● Passage for review
*****

A Tale of a Scale Cube: Harmonizing your System Growth

Haluan Mohammad Irsad
5 min readMay 7, 2020

I found Scale Cube from “The Art of Scalability” [Abbott & Fisher, 2015]. Scale cube is similar to the rule of thumbs on how your decision to scale out your system to handle a certain amount of access, based on the prediction of future growth.

Visualization of a Scale Cube

X-Axis

X-Axis scaling is a common way to scale a monolith application. You can run multiple instances of the application behind a load balancer to distribute requests among the N instances of the application. This approach is suitable to solve the availability of your system.

This approach is also known as Horizontal Scaling.

Z-Axis

Z-Axis scaling is a common way to scale a monolith application by partitioning based on certain measurement. The measurement can be by a user identifier or user geolocation. Not only applicable for User, but also possible to apply it for Order records, Catalogue of products, or Content.

By doing this, in case one or two instances crashes, it will affect only a segment of users.

Y-Axis

Y-Axis scaling is a common way to scale a monolith application by decomposing its functions into separated application. For example separating user management, order management, and product management into an independent application.

Currently, this approach equals to Microservices approach or Vertical Scaling.

*****

● Data listing
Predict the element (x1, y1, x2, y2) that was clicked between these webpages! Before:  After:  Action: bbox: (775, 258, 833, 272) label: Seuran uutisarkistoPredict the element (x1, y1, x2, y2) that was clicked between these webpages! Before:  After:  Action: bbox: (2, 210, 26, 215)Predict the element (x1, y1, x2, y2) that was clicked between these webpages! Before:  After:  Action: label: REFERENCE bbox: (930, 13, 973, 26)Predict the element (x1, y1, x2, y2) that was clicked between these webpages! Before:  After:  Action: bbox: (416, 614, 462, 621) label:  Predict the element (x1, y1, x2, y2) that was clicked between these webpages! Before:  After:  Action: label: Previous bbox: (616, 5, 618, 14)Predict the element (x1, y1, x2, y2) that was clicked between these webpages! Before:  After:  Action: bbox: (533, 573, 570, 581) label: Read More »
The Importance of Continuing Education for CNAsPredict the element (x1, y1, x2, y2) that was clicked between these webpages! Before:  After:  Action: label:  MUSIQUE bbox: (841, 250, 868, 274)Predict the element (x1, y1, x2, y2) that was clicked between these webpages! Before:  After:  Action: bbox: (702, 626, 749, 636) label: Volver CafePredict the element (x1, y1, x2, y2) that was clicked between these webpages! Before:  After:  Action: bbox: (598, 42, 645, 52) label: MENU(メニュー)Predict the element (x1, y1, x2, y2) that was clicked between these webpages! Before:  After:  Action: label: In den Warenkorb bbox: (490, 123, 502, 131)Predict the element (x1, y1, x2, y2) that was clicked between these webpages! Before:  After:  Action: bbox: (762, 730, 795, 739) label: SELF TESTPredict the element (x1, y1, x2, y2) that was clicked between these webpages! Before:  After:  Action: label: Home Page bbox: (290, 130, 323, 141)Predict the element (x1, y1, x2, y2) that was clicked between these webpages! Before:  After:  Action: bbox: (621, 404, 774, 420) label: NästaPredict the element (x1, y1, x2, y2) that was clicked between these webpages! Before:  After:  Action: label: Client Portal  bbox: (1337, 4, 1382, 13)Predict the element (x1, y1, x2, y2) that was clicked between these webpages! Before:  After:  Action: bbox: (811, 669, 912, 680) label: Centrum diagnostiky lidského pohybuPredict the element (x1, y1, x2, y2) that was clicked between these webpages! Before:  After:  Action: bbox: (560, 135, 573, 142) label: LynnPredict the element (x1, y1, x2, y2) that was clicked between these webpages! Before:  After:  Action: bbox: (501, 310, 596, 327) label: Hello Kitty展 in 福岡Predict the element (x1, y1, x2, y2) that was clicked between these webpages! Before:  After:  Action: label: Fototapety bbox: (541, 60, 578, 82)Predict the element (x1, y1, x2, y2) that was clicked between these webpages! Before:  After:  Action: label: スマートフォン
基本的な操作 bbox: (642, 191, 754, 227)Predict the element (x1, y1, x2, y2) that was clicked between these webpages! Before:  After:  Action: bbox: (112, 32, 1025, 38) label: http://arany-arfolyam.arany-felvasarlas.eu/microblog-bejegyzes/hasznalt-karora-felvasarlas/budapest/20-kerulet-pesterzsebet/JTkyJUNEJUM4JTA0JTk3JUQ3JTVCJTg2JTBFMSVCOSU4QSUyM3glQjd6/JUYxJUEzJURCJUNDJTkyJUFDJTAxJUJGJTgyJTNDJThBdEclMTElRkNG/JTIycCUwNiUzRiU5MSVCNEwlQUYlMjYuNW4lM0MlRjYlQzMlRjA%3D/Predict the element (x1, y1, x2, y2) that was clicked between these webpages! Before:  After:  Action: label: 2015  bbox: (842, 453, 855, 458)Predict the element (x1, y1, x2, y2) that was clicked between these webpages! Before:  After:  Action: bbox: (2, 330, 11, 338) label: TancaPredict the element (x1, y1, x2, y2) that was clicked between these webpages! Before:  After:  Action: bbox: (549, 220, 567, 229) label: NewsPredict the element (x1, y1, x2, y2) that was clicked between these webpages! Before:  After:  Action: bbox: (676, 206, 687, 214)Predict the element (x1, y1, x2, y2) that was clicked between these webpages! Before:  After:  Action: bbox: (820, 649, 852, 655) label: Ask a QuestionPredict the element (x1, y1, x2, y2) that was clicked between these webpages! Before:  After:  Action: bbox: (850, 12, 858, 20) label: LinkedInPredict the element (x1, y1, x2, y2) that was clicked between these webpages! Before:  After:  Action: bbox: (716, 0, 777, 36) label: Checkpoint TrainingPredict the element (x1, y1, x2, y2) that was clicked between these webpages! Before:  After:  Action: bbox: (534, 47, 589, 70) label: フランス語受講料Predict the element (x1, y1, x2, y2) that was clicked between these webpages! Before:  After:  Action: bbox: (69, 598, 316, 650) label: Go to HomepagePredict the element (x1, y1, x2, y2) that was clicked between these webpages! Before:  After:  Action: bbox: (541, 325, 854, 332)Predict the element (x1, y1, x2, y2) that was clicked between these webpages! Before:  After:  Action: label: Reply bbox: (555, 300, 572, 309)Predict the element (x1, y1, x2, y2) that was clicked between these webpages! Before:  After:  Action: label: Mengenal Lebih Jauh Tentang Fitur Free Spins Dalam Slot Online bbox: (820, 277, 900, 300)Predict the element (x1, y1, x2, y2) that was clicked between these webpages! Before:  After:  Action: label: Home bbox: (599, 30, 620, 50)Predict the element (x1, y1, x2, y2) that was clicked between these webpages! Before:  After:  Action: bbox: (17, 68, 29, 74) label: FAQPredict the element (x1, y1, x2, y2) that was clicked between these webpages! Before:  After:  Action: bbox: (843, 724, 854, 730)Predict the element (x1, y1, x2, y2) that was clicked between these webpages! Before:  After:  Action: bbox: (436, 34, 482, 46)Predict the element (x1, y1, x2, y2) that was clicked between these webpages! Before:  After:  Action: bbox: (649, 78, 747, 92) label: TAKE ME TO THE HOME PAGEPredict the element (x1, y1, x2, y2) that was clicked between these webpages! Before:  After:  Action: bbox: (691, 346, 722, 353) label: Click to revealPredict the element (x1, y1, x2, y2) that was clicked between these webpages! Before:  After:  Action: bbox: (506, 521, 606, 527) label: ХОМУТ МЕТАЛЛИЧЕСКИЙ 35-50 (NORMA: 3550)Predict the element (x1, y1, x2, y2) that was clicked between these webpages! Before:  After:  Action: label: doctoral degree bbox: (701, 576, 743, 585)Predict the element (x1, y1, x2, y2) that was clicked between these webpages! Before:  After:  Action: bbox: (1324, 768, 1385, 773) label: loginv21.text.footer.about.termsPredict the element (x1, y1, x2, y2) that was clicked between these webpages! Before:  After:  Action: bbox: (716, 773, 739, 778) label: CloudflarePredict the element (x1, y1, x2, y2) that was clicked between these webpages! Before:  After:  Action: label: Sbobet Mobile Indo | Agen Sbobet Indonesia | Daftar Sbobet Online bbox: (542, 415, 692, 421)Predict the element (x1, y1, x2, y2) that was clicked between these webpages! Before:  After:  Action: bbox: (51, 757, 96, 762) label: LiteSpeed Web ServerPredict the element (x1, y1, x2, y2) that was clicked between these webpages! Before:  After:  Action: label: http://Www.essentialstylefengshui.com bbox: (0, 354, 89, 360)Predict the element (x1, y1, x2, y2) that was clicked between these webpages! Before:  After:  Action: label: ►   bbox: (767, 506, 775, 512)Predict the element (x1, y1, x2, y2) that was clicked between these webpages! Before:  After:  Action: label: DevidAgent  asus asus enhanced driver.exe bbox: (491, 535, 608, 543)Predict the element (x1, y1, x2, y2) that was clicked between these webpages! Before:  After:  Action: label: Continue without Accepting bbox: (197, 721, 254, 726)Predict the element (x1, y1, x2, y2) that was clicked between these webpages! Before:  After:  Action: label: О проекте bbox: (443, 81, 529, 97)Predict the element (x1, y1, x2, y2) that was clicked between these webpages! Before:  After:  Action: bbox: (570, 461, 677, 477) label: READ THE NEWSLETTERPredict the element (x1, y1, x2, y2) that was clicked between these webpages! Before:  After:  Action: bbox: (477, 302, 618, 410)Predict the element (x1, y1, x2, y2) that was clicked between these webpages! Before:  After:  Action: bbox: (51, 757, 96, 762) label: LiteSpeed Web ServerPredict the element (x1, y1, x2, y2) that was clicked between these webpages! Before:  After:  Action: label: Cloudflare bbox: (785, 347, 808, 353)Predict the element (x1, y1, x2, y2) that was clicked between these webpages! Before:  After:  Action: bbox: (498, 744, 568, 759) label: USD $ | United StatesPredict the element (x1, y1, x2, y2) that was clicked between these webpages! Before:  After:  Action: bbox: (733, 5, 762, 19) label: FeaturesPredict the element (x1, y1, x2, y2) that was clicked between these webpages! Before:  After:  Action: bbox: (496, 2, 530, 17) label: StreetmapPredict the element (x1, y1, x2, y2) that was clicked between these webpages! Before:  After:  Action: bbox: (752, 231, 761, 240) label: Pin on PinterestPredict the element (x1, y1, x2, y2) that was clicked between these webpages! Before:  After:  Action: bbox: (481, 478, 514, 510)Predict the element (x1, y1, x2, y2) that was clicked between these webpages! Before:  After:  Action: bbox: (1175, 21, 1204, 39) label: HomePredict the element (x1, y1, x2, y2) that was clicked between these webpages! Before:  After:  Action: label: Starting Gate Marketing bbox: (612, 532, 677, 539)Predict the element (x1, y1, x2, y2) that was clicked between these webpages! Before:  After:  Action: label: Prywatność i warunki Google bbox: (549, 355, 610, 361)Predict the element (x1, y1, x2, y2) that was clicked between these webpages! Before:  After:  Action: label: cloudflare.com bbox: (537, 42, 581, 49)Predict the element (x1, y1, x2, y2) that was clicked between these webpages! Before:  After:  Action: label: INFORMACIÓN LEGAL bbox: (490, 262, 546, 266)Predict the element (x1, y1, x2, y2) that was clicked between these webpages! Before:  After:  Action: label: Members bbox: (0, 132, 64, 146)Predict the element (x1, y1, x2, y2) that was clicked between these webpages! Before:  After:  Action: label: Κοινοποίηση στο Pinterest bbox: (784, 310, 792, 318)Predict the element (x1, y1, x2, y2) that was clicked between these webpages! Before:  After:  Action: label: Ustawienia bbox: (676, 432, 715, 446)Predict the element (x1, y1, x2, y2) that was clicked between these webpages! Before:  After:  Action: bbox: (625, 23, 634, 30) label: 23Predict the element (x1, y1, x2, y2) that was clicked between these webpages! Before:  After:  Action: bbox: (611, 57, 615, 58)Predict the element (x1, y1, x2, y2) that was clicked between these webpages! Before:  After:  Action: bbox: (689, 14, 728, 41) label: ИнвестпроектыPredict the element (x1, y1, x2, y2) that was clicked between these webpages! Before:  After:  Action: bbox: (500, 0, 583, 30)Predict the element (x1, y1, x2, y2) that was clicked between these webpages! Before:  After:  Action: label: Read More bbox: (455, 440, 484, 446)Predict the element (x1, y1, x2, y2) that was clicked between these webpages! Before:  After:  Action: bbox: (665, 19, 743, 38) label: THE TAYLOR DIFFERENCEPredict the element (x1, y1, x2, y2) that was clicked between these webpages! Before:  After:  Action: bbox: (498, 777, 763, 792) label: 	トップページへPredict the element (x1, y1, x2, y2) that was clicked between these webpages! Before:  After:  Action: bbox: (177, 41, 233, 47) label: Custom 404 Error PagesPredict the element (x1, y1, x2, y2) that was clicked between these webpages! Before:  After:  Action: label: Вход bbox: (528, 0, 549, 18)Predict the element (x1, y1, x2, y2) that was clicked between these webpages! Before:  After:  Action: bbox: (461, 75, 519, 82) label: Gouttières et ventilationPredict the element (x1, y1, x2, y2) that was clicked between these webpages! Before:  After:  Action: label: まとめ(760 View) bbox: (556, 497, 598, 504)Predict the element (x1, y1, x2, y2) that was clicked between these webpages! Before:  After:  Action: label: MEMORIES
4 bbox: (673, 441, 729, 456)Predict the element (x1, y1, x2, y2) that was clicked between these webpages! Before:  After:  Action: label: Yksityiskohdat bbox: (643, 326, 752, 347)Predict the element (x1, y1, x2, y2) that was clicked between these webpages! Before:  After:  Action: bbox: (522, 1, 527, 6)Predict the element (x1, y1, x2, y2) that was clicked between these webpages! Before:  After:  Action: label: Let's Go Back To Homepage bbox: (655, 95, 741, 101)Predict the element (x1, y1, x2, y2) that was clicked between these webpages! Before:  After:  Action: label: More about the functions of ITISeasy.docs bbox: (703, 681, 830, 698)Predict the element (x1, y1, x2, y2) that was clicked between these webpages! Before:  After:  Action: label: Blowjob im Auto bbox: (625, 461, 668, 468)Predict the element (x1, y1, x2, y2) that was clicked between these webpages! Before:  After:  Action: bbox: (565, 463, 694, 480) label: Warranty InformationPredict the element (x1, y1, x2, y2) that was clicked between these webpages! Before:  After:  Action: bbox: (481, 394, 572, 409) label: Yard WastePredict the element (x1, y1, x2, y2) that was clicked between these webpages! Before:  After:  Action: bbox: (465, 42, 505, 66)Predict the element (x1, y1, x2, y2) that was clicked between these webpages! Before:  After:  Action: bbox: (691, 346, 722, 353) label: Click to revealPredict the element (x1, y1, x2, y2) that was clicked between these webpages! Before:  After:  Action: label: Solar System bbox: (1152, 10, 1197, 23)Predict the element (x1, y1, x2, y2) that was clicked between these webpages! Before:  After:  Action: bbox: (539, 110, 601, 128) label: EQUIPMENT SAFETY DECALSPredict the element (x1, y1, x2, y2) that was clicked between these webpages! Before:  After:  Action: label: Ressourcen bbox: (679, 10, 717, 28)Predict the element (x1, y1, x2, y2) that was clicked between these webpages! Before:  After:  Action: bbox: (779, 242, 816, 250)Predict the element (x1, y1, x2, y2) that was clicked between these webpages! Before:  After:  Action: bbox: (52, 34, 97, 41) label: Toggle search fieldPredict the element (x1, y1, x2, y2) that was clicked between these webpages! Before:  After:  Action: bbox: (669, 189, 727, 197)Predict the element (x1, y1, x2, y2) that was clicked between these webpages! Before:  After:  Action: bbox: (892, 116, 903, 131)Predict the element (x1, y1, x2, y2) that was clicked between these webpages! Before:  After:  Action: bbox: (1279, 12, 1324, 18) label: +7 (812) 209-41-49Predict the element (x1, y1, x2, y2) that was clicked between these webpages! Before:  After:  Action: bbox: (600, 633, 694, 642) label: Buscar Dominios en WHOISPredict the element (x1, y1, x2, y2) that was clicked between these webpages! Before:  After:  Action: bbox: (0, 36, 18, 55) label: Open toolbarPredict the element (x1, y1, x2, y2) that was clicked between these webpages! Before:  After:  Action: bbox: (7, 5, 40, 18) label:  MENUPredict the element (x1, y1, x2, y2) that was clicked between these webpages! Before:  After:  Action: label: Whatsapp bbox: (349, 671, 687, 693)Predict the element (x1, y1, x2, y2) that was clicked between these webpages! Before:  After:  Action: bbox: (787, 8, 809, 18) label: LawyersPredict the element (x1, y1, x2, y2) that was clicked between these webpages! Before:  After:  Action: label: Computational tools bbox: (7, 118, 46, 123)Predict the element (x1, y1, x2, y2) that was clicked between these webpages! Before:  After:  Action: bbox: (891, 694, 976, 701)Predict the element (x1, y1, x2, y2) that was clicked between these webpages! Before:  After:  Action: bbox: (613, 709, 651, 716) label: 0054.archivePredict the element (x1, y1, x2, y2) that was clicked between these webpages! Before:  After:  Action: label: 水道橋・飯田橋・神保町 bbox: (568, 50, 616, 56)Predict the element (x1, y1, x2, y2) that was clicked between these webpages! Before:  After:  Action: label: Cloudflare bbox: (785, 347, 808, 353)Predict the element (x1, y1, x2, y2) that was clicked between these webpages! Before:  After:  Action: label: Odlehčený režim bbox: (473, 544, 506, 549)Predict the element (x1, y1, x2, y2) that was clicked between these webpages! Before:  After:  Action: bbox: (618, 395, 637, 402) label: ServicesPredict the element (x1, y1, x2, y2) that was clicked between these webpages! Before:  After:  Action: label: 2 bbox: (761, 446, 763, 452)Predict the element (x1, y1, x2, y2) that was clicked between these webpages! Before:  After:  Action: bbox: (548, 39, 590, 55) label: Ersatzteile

*****

● Exercise instructions
a. In the scale cube article, rewrite the paragraph beginning "Z-Axis scaling is a common way" as a short bulleted list that keeps its main facts.
b. Resume the article on the scale cube, starting after its last sentence.

● Solved tasks
a.
- Z-Axis scaling scales a monolith application by partitioning it on a certain measurement.
- That measurement can be a user identifier or user geolocation.
- The partitioning applies to users and also to order records, product catalogs, or content.

b.
Combining Altogether

Let's start with a fictional company, ScaleStore an online store. At the first beginning, they start the company with a monolith system which handles user management, catalogue management, and order management in a monolith application.

Gradually, their customer increase day by day. Then they started to get complains due to service unavailability during peak hours. So, they start to duplicate the monolith app into several instances.

Duplicate Instance

Instead of decomposing the monolith app into Microservices (Y-Axis split), they choose to implement X-Axis split. This is a wise approach for a startup company, because:

  1. They can keeps engineer resources to built new features and bug fixing, instead of rewrite existing system into independent applications.
  2. The duplicating instance is the easiest way to improve system availability. So, the customers can continue shopping without waiting for any long new development.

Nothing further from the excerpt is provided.